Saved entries

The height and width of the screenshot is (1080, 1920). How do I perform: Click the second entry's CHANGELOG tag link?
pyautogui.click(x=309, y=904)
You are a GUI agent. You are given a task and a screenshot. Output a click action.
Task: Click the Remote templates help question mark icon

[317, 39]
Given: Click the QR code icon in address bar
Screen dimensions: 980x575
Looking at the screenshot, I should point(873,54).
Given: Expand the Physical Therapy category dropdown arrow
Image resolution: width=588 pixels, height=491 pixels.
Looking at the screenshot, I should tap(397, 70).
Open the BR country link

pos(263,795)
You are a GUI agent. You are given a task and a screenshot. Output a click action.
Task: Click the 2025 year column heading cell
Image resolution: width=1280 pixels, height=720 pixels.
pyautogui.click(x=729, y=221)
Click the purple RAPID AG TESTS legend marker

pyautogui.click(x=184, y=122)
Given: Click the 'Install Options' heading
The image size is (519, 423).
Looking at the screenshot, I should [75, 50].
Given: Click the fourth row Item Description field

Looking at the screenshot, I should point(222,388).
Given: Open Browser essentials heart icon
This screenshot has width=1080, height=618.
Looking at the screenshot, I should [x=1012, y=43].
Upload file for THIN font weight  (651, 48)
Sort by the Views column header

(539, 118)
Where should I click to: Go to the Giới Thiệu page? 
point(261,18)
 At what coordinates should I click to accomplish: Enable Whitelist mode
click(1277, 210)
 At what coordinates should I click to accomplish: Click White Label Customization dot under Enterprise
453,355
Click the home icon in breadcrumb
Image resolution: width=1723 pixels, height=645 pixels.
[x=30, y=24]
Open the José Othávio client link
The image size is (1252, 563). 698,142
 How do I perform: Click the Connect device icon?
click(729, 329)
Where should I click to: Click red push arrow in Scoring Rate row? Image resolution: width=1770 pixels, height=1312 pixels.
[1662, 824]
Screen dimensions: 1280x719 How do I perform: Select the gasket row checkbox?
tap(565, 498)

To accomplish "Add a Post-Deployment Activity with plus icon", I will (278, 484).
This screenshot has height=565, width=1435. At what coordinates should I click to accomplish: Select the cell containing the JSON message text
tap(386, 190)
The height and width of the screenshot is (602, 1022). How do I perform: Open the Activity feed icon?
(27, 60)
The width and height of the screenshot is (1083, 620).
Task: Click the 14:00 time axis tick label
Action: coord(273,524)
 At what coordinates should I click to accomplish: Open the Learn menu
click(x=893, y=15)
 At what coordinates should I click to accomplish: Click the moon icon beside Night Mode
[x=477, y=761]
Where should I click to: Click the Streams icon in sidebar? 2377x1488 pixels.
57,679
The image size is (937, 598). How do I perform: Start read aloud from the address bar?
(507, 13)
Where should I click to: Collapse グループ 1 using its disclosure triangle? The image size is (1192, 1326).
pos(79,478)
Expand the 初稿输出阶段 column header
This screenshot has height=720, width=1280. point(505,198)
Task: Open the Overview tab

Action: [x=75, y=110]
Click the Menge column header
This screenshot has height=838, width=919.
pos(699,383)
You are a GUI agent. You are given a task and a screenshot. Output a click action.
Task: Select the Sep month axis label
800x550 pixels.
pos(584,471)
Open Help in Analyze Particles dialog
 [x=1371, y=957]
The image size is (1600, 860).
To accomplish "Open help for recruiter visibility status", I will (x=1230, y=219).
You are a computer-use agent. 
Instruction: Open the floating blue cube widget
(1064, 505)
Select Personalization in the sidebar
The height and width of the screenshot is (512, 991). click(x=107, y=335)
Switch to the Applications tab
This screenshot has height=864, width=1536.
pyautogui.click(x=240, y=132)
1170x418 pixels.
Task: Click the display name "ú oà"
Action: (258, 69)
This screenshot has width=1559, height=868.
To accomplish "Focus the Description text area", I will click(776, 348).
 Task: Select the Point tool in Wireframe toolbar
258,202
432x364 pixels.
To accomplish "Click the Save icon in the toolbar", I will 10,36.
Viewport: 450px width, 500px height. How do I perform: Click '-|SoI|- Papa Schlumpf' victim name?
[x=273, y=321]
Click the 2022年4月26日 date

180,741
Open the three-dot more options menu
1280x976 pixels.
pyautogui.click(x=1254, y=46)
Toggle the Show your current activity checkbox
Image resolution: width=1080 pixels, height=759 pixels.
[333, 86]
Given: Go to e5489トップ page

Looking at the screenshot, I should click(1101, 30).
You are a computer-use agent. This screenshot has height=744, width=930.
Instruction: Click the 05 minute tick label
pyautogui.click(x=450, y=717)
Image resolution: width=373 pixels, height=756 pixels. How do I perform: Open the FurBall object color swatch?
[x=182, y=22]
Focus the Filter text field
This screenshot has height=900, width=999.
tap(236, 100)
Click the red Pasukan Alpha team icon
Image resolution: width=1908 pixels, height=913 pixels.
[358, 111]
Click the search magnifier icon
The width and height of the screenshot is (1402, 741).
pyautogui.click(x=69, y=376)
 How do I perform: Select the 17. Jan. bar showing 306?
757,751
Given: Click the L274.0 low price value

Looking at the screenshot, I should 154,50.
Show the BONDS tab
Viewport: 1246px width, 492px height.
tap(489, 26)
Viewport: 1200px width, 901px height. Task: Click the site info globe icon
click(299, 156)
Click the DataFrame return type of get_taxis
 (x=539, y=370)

» Work instructions: Wherever the string "heading" appears in a line of the records, copy that line.

» Answer to the exercise:
Task: Click the 2025 year column heading cell
Given: Click the 'Install Options' heading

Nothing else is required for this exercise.